El proceso de reasignación de género es largo, arduo y aburrido. O eso dicen, porque yo no he hecho más que empezar. ¿Os acordáis de que en mi primera y dramática entrada decía que tenía un plan? Bueno, pues ya ni me acuerdo de cual era, pero está completamente descartado.

La cosa es que todo viaje comienza por un primer paso, y yo di el mío acercándome hasta el médico de cabecera para explicarle mi problema. Como es la segunda vez que veía a este señor, la verdad es que me daba mucho corte, pero saqué fuerzas de flaqueza, agarré el toro por los cuernos y le dije cualquier estupidez en un tono medio farfullado, que él entendió de milagro.

Al principio estábamos los dos un poquito nerviosos (supongo que yo era el primer chico que acudía a él con este problema) y el médico se quedó un poco fuera de juego, porque no sabía demasiado bien lo que tenía que hacer. Intentó hacerme un volante para enviarme al psicólogo, pero no hubo tutía. Me hizo volver ese día a última hora, a ver si entretanto yo conseguía más información, y la conseguí, pero mal. Así que me tocó volver al día siguiente a primera hora, esta vez con varios folios impresos, sacados de diversas páginas de internet. Y nada, que no hubo manera. Me pidió que volviese a última hora (para entonces ya llevábamos como dos horas de reloj intentando hacerme el puto volante), y al final me explicó que había llamado al hospital Carlos Haya, y que le habían comentado que lo que tenía que hacer era pedirme cita con el urólogo, y que a partir de ahí empezaría con el protocolo médico y ya me mandarían a la Unidad de Trastornos de Identidad de Género del Carlos Haya.

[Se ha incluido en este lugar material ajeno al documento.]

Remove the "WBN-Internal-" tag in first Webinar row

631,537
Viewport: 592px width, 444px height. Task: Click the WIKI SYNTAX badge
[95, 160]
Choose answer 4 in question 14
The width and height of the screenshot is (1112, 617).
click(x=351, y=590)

Así que de repente me encontré con un volante en las manos para ir a visitar al urólogo. Y una pregunta en la mente: ¿qué coño tengo yo que hablar con un urólogo? Me puedo imaginar algo así:

– Buenos días señora, me parece que se ha equivocado usted de médico. El ginecólogo es en la puerta de al lado.

– No mire, la verdad es que venía a hablar con usted.

– ¿Sí? – pregunta el urólogo enarcando una ceja – ¿Y de que se trata?

– Verá… – en este momento noto que me sonrojo, porque lo que estoy a punto de decir es algo que a ningún hombre le gusta confesar. Pero hablar con el médico es el primer camino para solucionar el problema. Así que allá voy -. Verá doctor, resulta que tengo problemas de erección. Hace tanto tiempo que no se me levanta, que ya ni me acuerdo cuando fue la última vez. Yo diría que han pasado… ¡años!

Ya está, ya lo he dicho. Pelé, el icono de los hombres con problemas eréctiles, estaría orgulloso de mí. Porque está claro que lo mío es un problema de erección. Nunca he tenido ninguna, y eso, en un chico de 29 años, no puede ser sano. Necesito una solución ya.

Nacho me hace otra sugerencia, también bastante buena. El inicio de la conversación sería más o menos el mismo, sólo que al llegar el momento de explicar los síntomas..

– Verá… – en este momento me pongo pálido. Es imposible que el médico crea lo que le voy a contar. Es una historia que parece sacada de una mala película, de esas que ponen a medio día. Sólo que es completamente real -. Verá doctor… fue de repente. Una mañana cojo, me levanto, y me la encuentro así, toda fileteada. ¡Había desaparecido! ¿Usted cree que me volver  a crecer?

Lo cierto es que me preocupa un poco que a mi pobre médico de cabecera lo hayan atendido mal y le esté mareando algún cabrón del Carlos Haya. Porque no sólo me marean a mí, sino que también lo han mareado a él. Y más todavía me preocupa que llegue al urólogo y me diga que el volante para el psiquiatra me lo tiene que hacer el médico de cabecera, y vuelta a empezar, sólo que con un mes y medio perdido por el camino. ¡Santa paciencia!

Por cierto, si alguien se está preguntando si me he intentado informar por otros medios, la respuesta es que sí, lo he hecho. Nadie sabe nada, ni me puede decir nada. En el proceloso océano de la burrocracia médica, cada cual sigue su camino y el futuro es insondable.